→ Exercise aim:
Below are entries; output exactly the lines from the one with "You are a computer-use" to the one with "Instruction: Switch to", both included, and nothing else.

→ Exercise data:
*-*-*

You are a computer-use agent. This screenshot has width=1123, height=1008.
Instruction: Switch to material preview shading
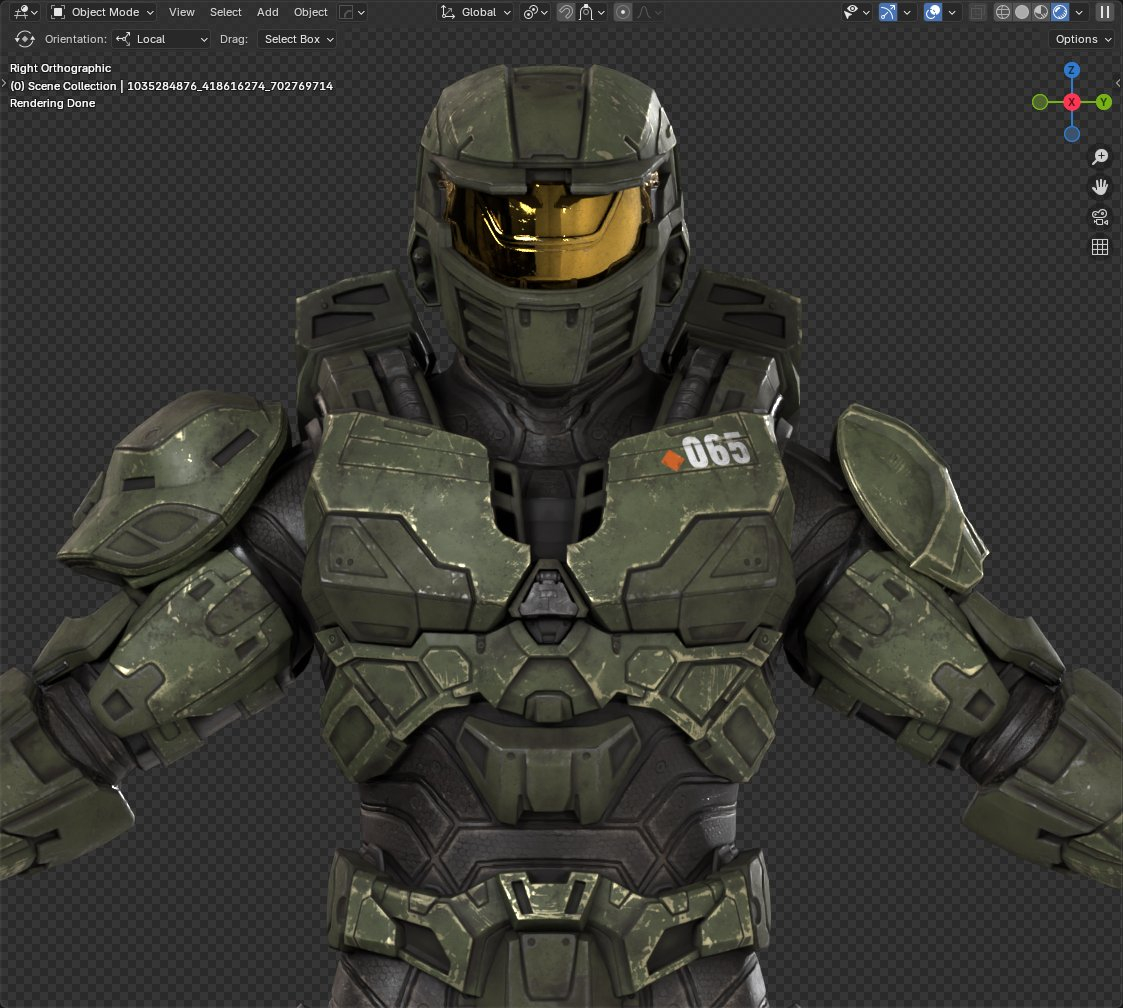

*-*-*

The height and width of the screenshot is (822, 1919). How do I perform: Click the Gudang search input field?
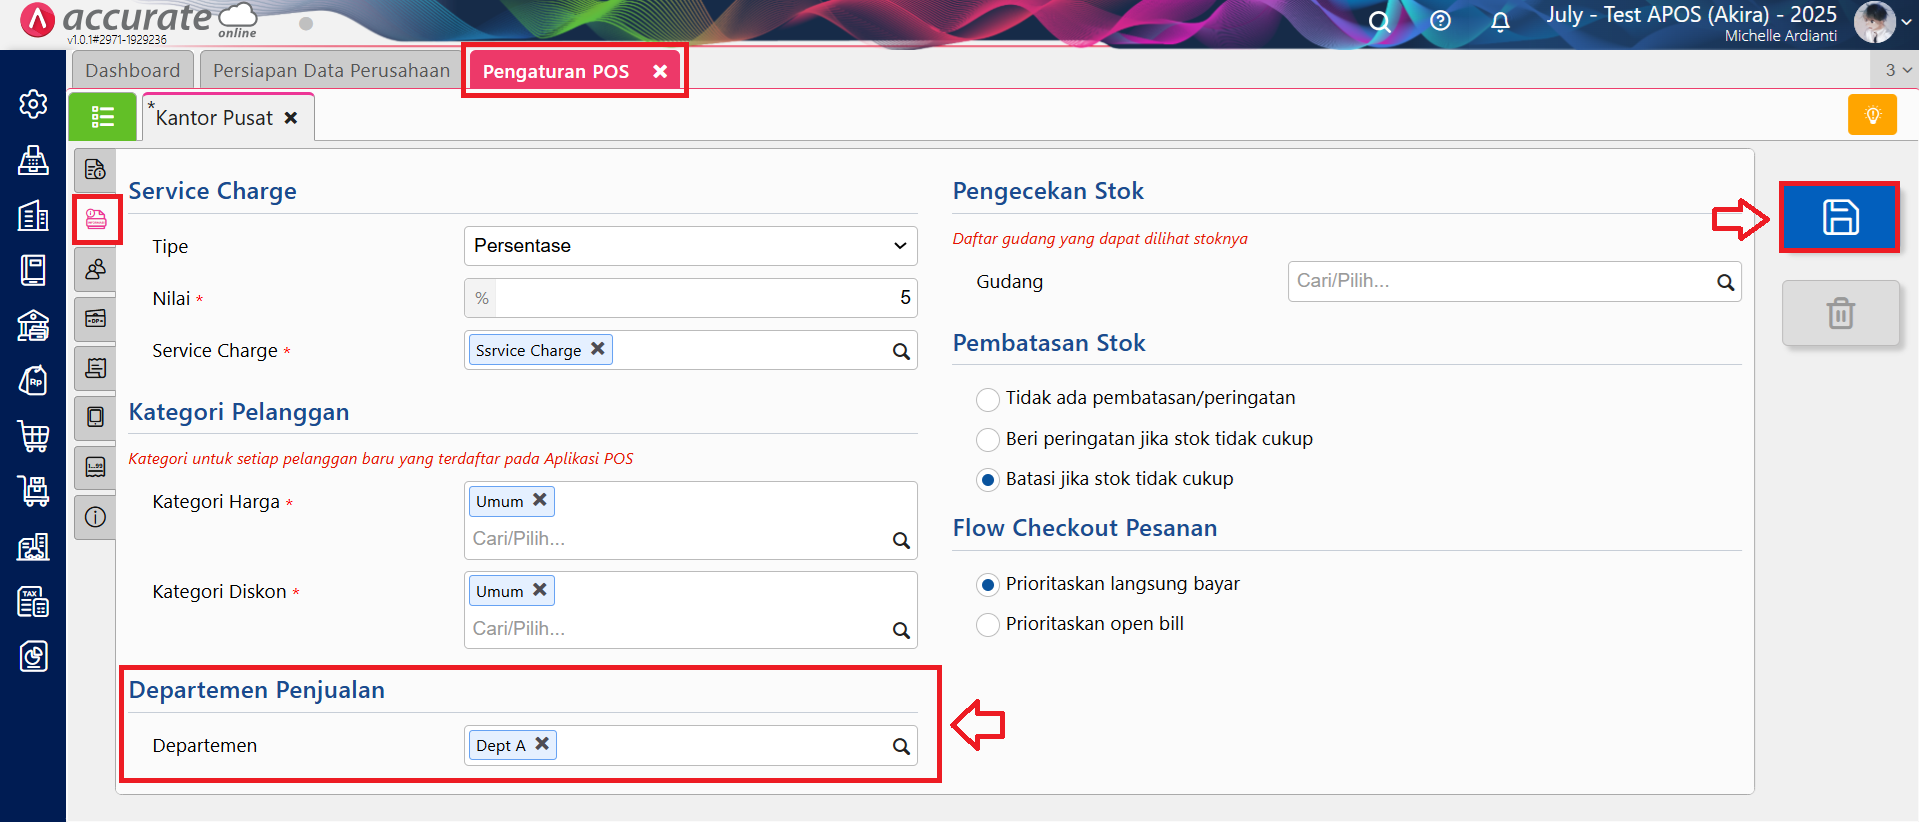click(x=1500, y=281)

*-*-*

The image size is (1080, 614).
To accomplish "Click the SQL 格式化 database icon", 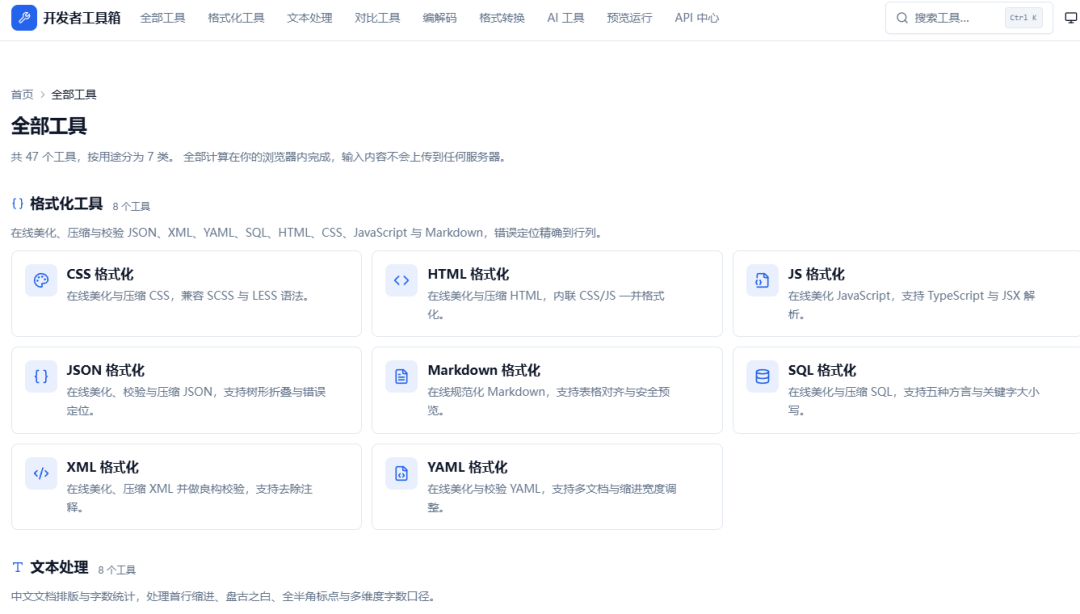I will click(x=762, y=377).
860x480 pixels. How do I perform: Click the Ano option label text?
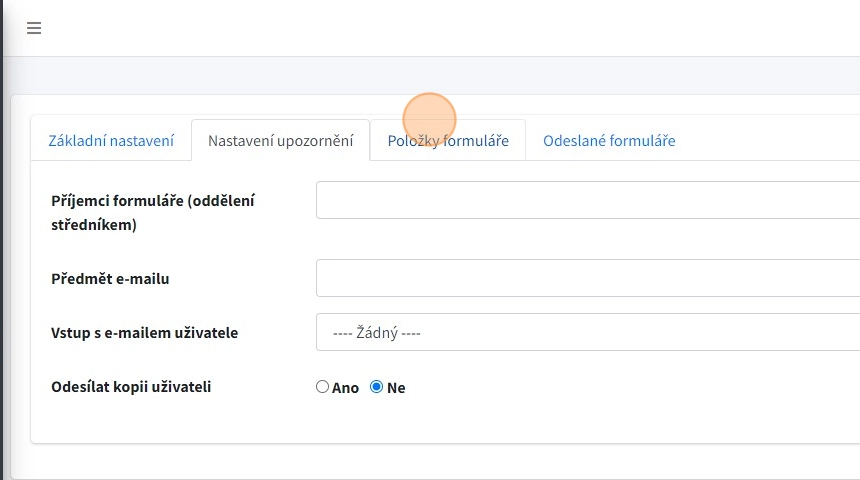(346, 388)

*-*-*

→ Result:
You are a computer-use agent. This screenshot has width=1123, height=1008.
Instruction: Switch to material preview shading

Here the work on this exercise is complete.